3

I'm reading and parsing CSV files into a SQL Server 2008 database. This process uses a generic CSV parser for all files.

The CSV parser is placing the parsed fields into a generic field import table (F001 VARCHAR(MAX) NULL, F002 VARCHAR(MAX) NULL, Fnnn ...) which another process then moves into real tables using SQL code that knows which parsed field (Fnnn) goes to which field in the destination table. So once in the table, only the fields that are being copied are referenced. Some of the files can get quite large (a million rows).

The question is: does the number of fields in a table significantly affect performance or memory usage? Even if most of the fields are not referenced. The only operations performed on the field import tables are an INSERT and then a SELECT to move the data into another table, there aren't any JOINs or WHEREs on the field data.

Currently, I have three field import tables, one with 20 fields, one with 50 fields and one with 100 fields (this being the max number of fields I've encountered so far). There is currently logic to use the smallest file possible.

I'd like to make this process more generic, and have a single table of 1000 fields (I'm aware of the 1024 columns limit). And yes, some of the planned files to be processed (from 3rd parties) will be in the 900-1000 field range.

For most files, there will be less than 50 fields.

At this point, dealing with the existing three field import tables (plus planned tables for more fields (200,500,1000?)) is becoming a logistical nightmare in the code, and dealing with a single table would resolve a lot of issues, provided I don;t give up much performance.

Evan
  • 45
  • 5
  • 3
    "have a single table of 1000 fields " - bad design. – Mitch Wheat Jan 06 '15 at 03:25
  • How long it takes for a single import? What's your expectation in terms of performance gain? – qamar Jan 06 '15 at 03:31
  • It can take from a few seconds to minutes, depending on the file. The importing of the text into the database isn't the issue, the issue is the performance hit associated with a lot of unused fields (depending on the file width). I want to get rid of complexity in the code, without taking a performance hit. – Evan Jan 06 '15 at 03:35
  • @Mitch - Design depends on context. In the context of generic CSV parsing into a database, a table with 1000 raw fields not necessarily bad design. The fact that SQL Server can't deal with a row with that many fields (with data in them) is a limitation. – Evan Jan 08 '15 at 02:03
  • IMO - it's a bad design and indicates there is probably a better way to approach your problem of " generic CSV parsing into a database" – Mitch Wheat Jan 08 '15 at 03:39
  • @Evan, even though you can mark only one answer as accepted, you can upvote several answers to indicate that they were useful. – Vladimir Baranov Jan 09 '15 at 00:59
  • @Vladimir Baranov - Sorry, I don't have enough rep to upvote yet... I lost my other account, so I've had to create a new one. – Evan Jan 17 '15 at 01:17

3 Answers3

2

First, to answer the question as stated:

Does the number of fields in a table affect performance even if not referenced?

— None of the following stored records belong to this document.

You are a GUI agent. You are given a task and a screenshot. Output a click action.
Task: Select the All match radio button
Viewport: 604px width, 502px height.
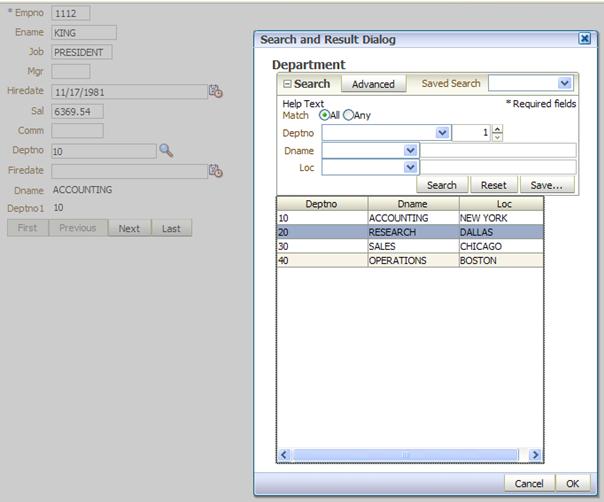324,116
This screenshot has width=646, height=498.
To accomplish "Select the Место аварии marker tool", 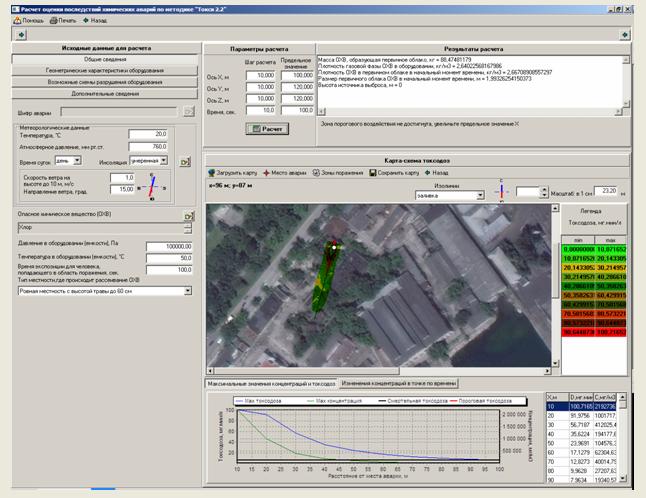I will coord(285,172).
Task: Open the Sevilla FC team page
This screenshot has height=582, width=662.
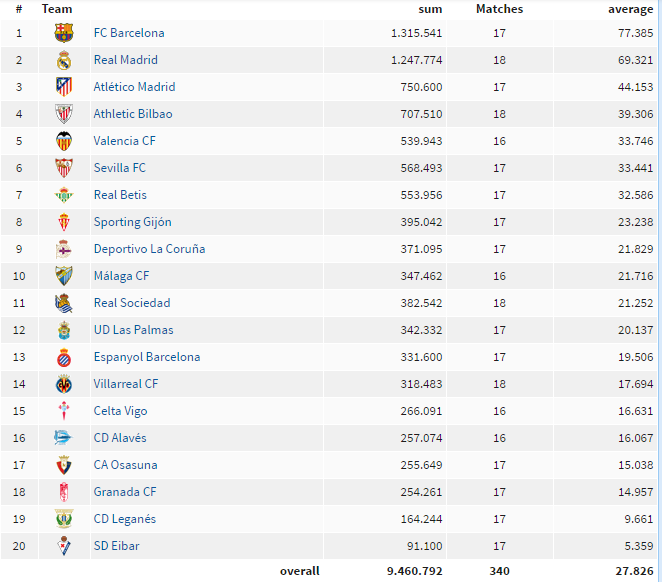Action: (120, 168)
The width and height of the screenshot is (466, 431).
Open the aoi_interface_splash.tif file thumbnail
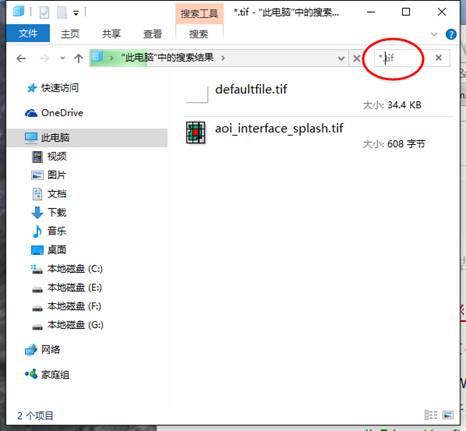click(x=195, y=133)
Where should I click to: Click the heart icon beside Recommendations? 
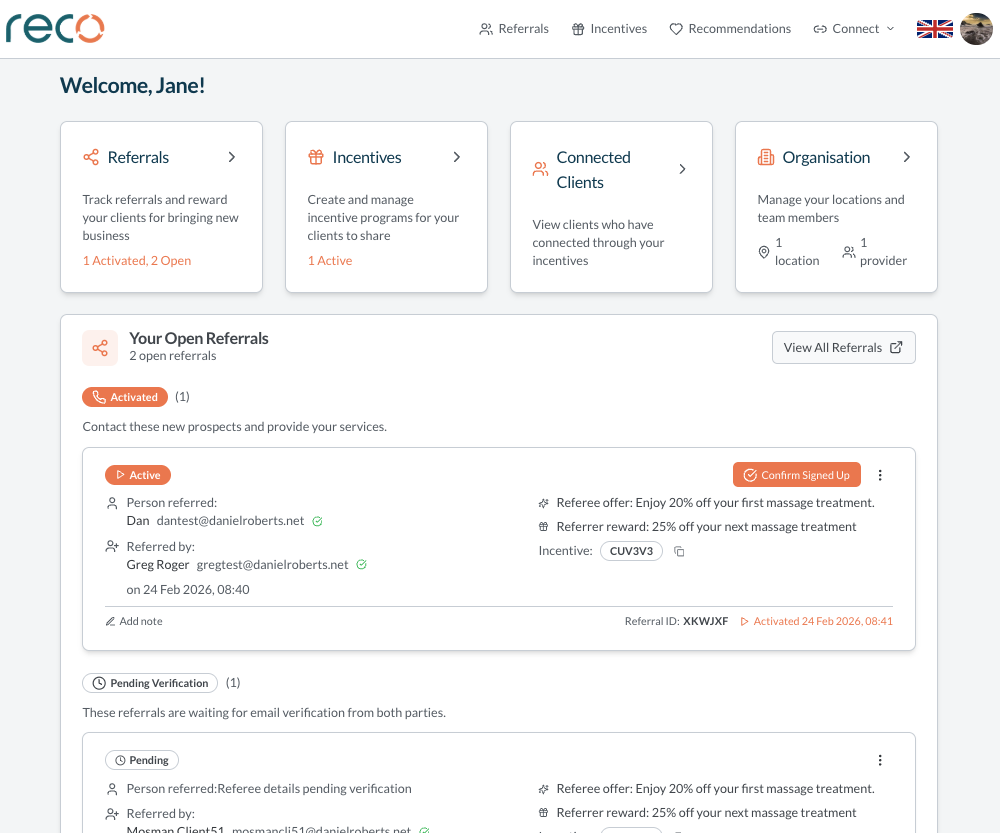(676, 29)
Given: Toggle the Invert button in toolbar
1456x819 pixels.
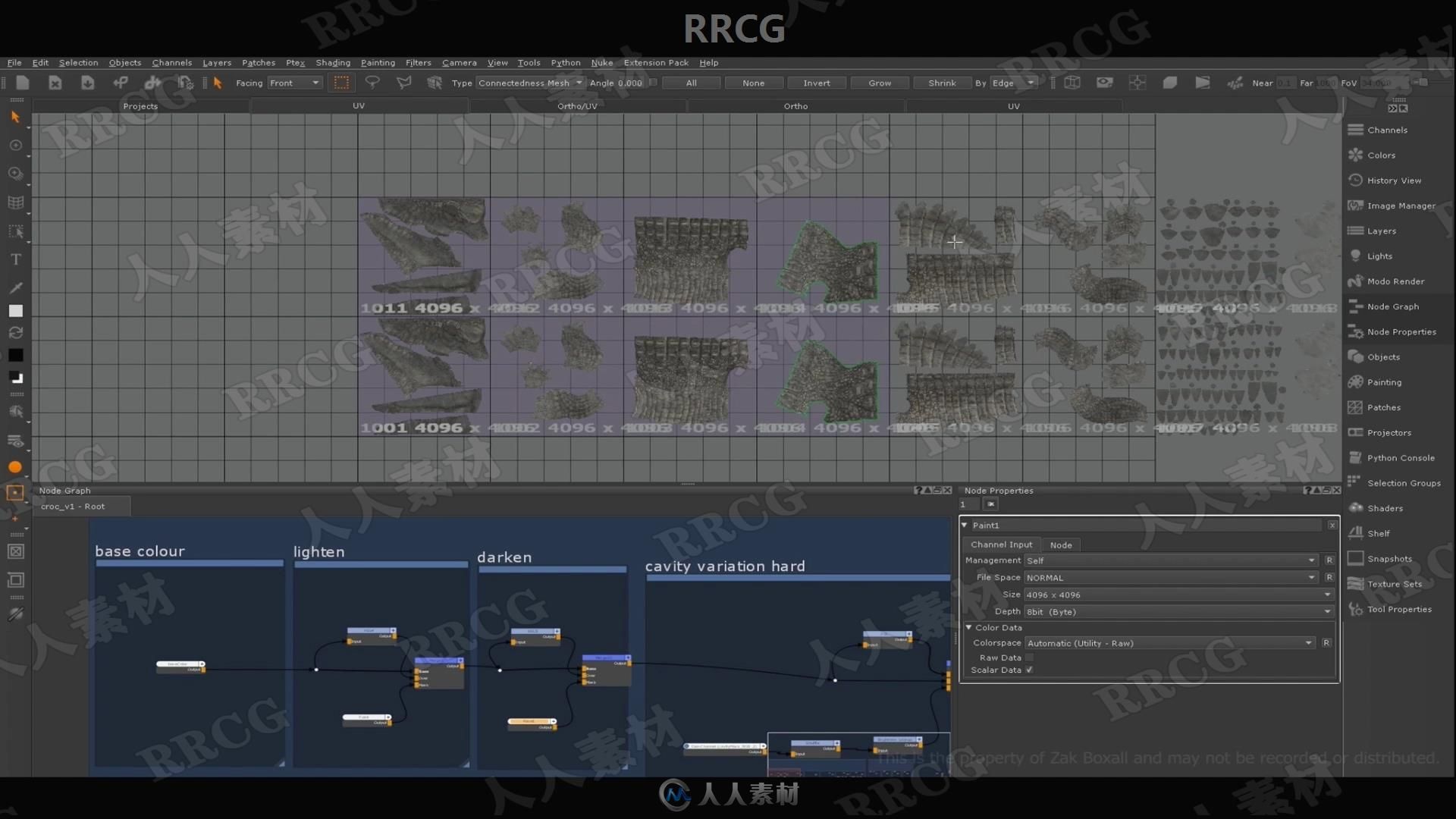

  • If the fields are fixed-length (*INT, *MONEY, DATE/TIME/DATETIME/etc, UNIQUEIDENTIFIER, etc) AND the field is not marked as SPARSE or Compression hasn't been enabled (both started in SQL Server 2008), then the full size of the field is taken up (even if NULL) and this does affect performance, even if the fields are not in the SELECT list.

  • If the fields are variable length and NULL (or empty), then they just take up a small amount of space in the Page Header.

  • Regarding space in general, is this table a heap (no clustered index) or clustered? And how are you clearing the table out for each new import? If it is a heap and you are just doing a DELETE, then it might not be getting rid of all of the unused pages. You would know if there is a problem by seeing space taken up even with 0 rows when doing sp_spaceused. Suggestions 2 and 3 below would naturally not have such a problem.

Now, some ideas:

  1. Have you considered using SSIS to handle this dynamically?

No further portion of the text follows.